* START Materials provided *

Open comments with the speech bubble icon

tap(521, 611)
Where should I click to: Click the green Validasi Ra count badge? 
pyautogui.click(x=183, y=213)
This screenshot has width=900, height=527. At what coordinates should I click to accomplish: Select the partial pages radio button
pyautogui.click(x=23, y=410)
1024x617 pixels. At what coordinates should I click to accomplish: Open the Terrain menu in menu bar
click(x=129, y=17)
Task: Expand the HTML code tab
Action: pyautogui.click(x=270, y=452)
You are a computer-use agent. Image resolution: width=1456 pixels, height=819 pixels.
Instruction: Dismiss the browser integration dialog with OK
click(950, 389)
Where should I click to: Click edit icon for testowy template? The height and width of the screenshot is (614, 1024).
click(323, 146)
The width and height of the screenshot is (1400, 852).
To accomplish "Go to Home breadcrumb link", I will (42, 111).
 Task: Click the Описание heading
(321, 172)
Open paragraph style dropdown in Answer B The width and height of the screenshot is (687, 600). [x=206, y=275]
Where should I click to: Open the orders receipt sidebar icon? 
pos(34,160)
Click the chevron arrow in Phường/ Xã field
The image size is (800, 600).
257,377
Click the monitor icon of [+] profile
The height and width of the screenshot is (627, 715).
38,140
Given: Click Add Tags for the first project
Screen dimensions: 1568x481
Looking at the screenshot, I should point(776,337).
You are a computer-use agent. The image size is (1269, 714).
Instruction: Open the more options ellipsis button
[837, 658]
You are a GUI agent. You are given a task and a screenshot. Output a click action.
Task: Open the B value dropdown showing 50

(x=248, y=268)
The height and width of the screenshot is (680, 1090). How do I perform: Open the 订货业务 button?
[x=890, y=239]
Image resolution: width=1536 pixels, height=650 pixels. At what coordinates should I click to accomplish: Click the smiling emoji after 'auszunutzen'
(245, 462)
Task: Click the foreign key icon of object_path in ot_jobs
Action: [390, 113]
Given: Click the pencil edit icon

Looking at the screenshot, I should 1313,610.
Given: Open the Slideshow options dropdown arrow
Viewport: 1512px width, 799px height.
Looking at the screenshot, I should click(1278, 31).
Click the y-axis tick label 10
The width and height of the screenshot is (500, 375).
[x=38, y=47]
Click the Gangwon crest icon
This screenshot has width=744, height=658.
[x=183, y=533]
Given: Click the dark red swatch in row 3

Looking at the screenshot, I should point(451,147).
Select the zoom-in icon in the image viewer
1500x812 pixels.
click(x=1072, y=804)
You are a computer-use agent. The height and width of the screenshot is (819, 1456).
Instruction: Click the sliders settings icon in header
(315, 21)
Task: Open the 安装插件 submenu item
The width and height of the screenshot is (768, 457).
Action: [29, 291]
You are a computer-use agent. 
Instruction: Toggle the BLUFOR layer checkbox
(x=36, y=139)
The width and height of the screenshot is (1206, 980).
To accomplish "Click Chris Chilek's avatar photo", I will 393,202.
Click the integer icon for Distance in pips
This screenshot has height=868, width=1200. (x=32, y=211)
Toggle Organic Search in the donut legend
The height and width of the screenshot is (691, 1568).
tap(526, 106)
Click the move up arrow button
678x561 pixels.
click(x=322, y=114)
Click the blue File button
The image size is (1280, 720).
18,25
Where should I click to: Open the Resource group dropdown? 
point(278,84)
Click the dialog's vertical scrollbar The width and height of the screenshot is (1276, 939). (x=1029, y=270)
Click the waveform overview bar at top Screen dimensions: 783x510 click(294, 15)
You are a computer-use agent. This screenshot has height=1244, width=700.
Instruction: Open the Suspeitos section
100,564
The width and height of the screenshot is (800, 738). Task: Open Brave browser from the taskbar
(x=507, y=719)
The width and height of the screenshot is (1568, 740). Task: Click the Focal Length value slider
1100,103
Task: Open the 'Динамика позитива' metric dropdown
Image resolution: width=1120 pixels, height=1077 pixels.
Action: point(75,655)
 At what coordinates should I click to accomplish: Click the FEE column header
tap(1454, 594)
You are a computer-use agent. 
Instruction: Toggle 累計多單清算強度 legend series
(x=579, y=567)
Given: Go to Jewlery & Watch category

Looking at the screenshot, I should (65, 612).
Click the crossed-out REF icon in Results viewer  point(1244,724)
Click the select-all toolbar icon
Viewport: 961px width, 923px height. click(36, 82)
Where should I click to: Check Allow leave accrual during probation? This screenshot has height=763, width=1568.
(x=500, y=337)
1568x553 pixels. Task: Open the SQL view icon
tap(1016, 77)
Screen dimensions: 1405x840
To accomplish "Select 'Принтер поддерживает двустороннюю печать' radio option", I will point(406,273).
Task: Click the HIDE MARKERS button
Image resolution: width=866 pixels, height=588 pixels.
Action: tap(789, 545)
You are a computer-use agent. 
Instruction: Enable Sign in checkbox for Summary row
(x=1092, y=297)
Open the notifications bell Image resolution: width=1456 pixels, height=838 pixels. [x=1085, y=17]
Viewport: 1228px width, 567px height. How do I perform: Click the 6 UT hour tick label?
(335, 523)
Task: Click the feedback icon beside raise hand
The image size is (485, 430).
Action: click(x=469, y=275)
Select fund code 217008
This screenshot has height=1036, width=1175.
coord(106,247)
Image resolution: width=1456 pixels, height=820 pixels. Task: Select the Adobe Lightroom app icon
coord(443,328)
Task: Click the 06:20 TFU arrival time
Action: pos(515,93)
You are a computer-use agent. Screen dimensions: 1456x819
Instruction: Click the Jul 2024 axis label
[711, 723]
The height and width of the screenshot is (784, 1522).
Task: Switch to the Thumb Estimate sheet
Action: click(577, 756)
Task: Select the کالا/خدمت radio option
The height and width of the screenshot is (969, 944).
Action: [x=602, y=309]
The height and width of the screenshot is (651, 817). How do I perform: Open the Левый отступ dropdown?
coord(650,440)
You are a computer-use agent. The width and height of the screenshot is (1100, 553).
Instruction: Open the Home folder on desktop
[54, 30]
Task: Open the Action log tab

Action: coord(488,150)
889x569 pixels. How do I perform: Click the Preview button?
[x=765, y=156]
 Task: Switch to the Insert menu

* END Materials provided *

[Stated goal] Recast the data between the lines holding "You are a computer-use agent. Image" and "click(323, 146)", inclusive, as a two-column CSV headed text and answer. Give one row for each text with its answer, and put each in a single quoted field with line breaks turned into spaces.

[Solution to this task]
text,answer
"You are a computer-use agent. Image resolution: width=1456 pixels, height=819 pixels. Instruction: Dismiss the browser integration dialog with OK","click(950, 389)"
"Where should I click to: Click edit icon for testowy template? The height and width of the screenshot is (614, 1024).","click(323, 146)"